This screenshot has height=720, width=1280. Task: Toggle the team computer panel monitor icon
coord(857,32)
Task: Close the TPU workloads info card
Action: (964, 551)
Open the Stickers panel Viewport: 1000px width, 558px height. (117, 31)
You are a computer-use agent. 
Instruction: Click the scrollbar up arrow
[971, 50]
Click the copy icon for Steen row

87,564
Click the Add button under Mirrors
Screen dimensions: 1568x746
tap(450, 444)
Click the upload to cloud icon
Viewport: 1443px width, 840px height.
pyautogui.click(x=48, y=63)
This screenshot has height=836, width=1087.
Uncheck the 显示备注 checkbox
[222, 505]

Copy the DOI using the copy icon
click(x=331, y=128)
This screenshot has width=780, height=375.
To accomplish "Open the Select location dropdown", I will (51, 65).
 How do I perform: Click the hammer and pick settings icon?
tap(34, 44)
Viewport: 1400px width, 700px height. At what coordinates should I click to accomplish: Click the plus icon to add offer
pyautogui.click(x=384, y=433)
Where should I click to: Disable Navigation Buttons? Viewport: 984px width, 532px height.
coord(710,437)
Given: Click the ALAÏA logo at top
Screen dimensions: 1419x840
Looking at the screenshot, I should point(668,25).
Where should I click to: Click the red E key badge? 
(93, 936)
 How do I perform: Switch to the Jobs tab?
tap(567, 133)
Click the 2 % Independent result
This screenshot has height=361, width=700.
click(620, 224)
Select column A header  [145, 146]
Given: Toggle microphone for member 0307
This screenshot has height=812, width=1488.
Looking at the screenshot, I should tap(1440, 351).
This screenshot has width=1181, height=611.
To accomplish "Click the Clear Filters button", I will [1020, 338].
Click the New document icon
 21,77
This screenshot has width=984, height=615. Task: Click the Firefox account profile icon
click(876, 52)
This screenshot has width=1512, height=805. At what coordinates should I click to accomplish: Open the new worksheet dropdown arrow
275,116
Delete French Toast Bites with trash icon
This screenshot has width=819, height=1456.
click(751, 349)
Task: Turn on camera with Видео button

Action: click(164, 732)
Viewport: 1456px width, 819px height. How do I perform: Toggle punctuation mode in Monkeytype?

____

Lines from the one containing "How do I perform: Switch to the Jobs tab?" through the final line of the material should be set down exactly, and no other lines.

__Response area__:
 How do I perform: Switch to the Jobs tab?
tap(567, 133)
Click the 2 % Independent result
This screenshot has height=361, width=700.
click(620, 224)
Select column A header  [145, 146]
Given: Toggle microphone for member 0307
This screenshot has height=812, width=1488.
Looking at the screenshot, I should tap(1440, 351).
This screenshot has width=1181, height=611.
To accomplish "Click the Clear Filters button", I will [1020, 338].
Click the New document icon
 21,77
This screenshot has width=984, height=615. Task: Click the Firefox account profile icon
click(876, 52)
This screenshot has width=1512, height=805. At what coordinates should I click to accomplish: Open the new worksheet dropdown arrow
275,116
Delete French Toast Bites with trash icon
This screenshot has width=819, height=1456.
click(751, 349)
Task: Turn on camera with Видео button

Action: click(164, 732)
Viewport: 1456px width, 819px height. How do I perform: Toggle punctuation mode in Monkeytype?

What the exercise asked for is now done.